• _Short exercise_: Please rewrite all the records below, swapping every "GUI agent" for "interface agent" and leaving everything else unchanged.

::::

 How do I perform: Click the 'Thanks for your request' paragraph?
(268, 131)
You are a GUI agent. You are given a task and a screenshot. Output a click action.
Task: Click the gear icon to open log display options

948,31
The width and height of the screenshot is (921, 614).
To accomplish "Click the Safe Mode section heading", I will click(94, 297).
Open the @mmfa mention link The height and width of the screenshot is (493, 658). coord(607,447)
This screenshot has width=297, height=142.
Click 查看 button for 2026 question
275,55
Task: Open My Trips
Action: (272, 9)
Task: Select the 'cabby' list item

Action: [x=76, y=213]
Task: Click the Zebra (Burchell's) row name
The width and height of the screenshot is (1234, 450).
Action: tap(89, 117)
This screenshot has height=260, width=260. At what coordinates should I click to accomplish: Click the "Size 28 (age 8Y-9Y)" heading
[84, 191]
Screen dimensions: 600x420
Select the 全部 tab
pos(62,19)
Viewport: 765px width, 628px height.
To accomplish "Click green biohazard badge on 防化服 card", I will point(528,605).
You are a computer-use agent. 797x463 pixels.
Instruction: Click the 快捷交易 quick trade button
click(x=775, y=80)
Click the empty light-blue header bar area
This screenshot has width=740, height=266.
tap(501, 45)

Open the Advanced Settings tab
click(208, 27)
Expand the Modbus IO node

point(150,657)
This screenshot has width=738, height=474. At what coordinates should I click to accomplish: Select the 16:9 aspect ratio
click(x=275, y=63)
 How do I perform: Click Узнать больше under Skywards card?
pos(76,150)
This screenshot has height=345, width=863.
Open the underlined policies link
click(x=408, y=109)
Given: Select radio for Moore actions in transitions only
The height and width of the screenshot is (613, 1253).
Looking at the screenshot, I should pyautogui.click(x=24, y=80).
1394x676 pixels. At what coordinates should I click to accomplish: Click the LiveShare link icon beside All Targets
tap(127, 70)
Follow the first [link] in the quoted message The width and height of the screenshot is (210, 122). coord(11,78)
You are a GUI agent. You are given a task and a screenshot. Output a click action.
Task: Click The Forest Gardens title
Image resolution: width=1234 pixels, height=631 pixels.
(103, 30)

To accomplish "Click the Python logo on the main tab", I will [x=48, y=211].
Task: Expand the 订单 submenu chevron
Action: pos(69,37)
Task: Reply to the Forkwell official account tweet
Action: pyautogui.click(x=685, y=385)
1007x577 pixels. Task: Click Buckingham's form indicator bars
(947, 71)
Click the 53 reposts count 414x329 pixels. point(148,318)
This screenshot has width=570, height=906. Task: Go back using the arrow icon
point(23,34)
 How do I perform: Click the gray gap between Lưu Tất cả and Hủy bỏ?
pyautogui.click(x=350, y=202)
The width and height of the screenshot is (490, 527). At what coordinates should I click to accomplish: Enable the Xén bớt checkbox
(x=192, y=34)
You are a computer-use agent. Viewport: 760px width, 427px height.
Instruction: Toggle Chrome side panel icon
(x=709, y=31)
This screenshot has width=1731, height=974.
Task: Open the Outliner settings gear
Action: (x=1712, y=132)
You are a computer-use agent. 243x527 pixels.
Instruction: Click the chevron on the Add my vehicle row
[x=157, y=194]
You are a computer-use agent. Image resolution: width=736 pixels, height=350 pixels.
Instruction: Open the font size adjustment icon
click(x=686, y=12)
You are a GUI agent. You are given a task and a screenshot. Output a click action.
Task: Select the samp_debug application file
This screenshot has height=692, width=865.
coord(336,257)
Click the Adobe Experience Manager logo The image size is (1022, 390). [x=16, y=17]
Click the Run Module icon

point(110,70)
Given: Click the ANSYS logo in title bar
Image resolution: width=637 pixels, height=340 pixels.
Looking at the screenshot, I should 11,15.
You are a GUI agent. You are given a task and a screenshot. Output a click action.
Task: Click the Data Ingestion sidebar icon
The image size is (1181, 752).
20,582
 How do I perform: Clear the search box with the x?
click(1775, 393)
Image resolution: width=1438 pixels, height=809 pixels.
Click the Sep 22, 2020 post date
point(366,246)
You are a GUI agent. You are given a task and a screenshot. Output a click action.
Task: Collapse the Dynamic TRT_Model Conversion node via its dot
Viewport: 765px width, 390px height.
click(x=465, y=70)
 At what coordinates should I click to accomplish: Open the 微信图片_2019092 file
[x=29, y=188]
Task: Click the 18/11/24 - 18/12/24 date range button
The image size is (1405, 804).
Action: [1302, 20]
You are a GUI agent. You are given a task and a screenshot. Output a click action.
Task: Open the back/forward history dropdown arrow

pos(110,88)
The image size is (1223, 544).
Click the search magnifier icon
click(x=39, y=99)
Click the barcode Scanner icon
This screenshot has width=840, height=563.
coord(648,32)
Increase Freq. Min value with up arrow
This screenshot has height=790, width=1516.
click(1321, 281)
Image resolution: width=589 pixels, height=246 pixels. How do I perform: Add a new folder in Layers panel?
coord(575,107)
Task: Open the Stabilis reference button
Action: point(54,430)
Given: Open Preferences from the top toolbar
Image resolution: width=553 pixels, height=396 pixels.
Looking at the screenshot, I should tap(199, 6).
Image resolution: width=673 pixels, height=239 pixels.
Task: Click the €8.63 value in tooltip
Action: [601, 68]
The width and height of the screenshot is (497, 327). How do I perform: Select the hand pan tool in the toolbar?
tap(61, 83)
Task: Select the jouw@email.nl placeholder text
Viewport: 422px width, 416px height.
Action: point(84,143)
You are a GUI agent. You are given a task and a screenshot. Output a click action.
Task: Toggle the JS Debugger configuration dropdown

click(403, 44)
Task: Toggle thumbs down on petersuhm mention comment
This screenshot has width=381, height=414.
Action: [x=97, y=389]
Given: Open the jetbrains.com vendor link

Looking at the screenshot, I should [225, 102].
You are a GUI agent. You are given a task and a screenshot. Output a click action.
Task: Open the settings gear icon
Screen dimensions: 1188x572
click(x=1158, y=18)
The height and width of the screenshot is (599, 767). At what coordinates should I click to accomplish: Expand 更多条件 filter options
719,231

::::

• _Answer to the problem_:
 How do I perform: Click the 'Thanks for your request' paragraph?
(268, 131)
You are a interface agent. You are given a task and a screenshot. Output a click action.
Task: Click the gear icon to open log display options

948,31
The width and height of the screenshot is (921, 614).
To accomplish "Click the Safe Mode section heading", I will click(94, 297).
Open the @mmfa mention link The height and width of the screenshot is (493, 658). coord(607,447)
This screenshot has width=297, height=142.
Click 查看 button for 2026 question
275,55
Task: Open My Trips
Action: (272, 9)
Task: Select the 'cabby' list item

Action: [x=76, y=213]
Task: Click the Zebra (Burchell's) row name
The width and height of the screenshot is (1234, 450).
Action: tap(89, 117)
This screenshot has height=260, width=260. At what coordinates should I click to accomplish: Click the "Size 28 (age 8Y-9Y)" heading
[84, 191]
Screen dimensions: 600x420
Select the 全部 tab
pos(62,19)
Viewport: 765px width, 628px height.
To accomplish "Click green biohazard badge on 防化服 card", I will point(528,605).
You are a computer-use agent. 797x463 pixels.
Instruction: Click the 快捷交易 quick trade button
click(x=775, y=80)
Click the empty light-blue header bar area
This screenshot has width=740, height=266.
tap(501, 45)

Open the Advanced Settings tab
click(208, 27)
Expand the Modbus IO node

point(150,657)
This screenshot has width=738, height=474. At what coordinates should I click to accomplish: Select the 16:9 aspect ratio
click(x=275, y=63)
 How do I perform: Click Узнать больше under Skywards card?
pos(76,150)
This screenshot has height=345, width=863.
Open the underlined policies link
click(x=408, y=109)
Given: Select radio for Moore actions in transitions only
The height and width of the screenshot is (613, 1253).
Looking at the screenshot, I should pyautogui.click(x=24, y=80).
1394x676 pixels. At what coordinates should I click to accomplish: Click the LiveShare link icon beside All Targets
tap(127, 70)
Follow the first [link] in the quoted message The width and height of the screenshot is (210, 122). coord(11,78)
You are a interface agent. You are given a task and a screenshot. Output a click action.
Task: Click The Forest Gardens title
Image resolution: width=1234 pixels, height=631 pixels.
(103, 30)

To accomplish "Click the Python logo on the main tab", I will [x=48, y=211].
Task: Expand the 订单 submenu chevron
Action: pos(69,37)
Task: Reply to the Forkwell official account tweet
Action: pyautogui.click(x=685, y=385)
1007x577 pixels. Task: Click Buckingham's form indicator bars
(947, 71)
Click the 53 reposts count 414x329 pixels. point(148,318)
This screenshot has width=570, height=906. Task: Go back using the arrow icon
point(23,34)
 How do I perform: Click the gray gap between Lưu Tất cả and Hủy bỏ?
pyautogui.click(x=350, y=202)
The width and height of the screenshot is (490, 527). At what coordinates should I click to accomplish: Enable the Xén bớt checkbox
(x=192, y=34)
You are a computer-use agent. Viewport: 760px width, 427px height.
Instruction: Toggle Chrome side panel icon
(x=709, y=31)
This screenshot has width=1731, height=974.
Task: Open the Outliner settings gear
Action: (x=1712, y=132)
You are a computer-use agent. 243x527 pixels.
Instruction: Click the chevron on the Add my vehicle row
[x=157, y=194]
You are a computer-use agent. Image resolution: width=736 pixels, height=350 pixels.
Instruction: Open the font size adjustment icon
click(x=686, y=12)
You are a interface agent. You are given a task and a screenshot. Output a click action.
Task: Select the samp_debug application file
This screenshot has height=692, width=865.
coord(336,257)
Click the Adobe Experience Manager logo The image size is (1022, 390). [x=16, y=17]
Click the Run Module icon

point(110,70)
Given: Click the ANSYS logo in title bar
Image resolution: width=637 pixels, height=340 pixels.
Looking at the screenshot, I should 11,15.
You are a interface agent. You are given a task and a screenshot. Output a click action.
Task: Click the Data Ingestion sidebar icon
The image size is (1181, 752).
20,582
 How do I perform: Clear the search box with the x?
click(1775, 393)
Image resolution: width=1438 pixels, height=809 pixels.
Click the Sep 22, 2020 post date
point(366,246)
You are a interface agent. You are given a task and a screenshot. Output a click action.
Task: Collapse the Dynamic TRT_Model Conversion node via its dot
Viewport: 765px width, 390px height.
click(x=465, y=70)
 At what coordinates should I click to accomplish: Open the 微信图片_2019092 file
[x=29, y=188]
Task: Click the 18/11/24 - 18/12/24 date range button
The image size is (1405, 804).
Action: [1302, 20]
You are a interface agent. You are given a task and a screenshot. Output a click action.
Task: Open the back/forward history dropdown arrow

pos(110,88)
The image size is (1223, 544).
Click the search magnifier icon
click(x=39, y=99)
Click the barcode Scanner icon
This screenshot has width=840, height=563.
coord(648,32)
Increase Freq. Min value with up arrow
This screenshot has height=790, width=1516.
click(1321, 281)
Image resolution: width=589 pixels, height=246 pixels. How do I perform: Add a new folder in Layers panel?
coord(575,107)
Task: Open the Stabilis reference button
Action: point(54,430)
Given: Open Preferences from the top toolbar
Image resolution: width=553 pixels, height=396 pixels.
Looking at the screenshot, I should tap(199, 6).
Image resolution: width=673 pixels, height=239 pixels.
Task: Click the €8.63 value in tooltip
Action: [601, 68]
The width and height of the screenshot is (497, 327). How do I perform: Select the hand pan tool in the toolbar?
tap(61, 83)
Task: Select the jouw@email.nl placeholder text
Viewport: 422px width, 416px height.
Action: point(84,143)
You are a interface agent. You are given a task and a screenshot. Output a click action.
Task: Toggle the JS Debugger configuration dropdown

click(403, 44)
Task: Toggle thumbs down on petersuhm mention comment
This screenshot has width=381, height=414.
Action: [x=97, y=389]
Given: Open the jetbrains.com vendor link

Looking at the screenshot, I should [225, 102].
You are a interface agent. You are given a task and a screenshot. Output a click action.
Task: Open the settings gear icon
Screen dimensions: 1188x572
click(x=1158, y=18)
The height and width of the screenshot is (599, 767). At what coordinates should I click to accomplish: Expand 更多条件 filter options
719,231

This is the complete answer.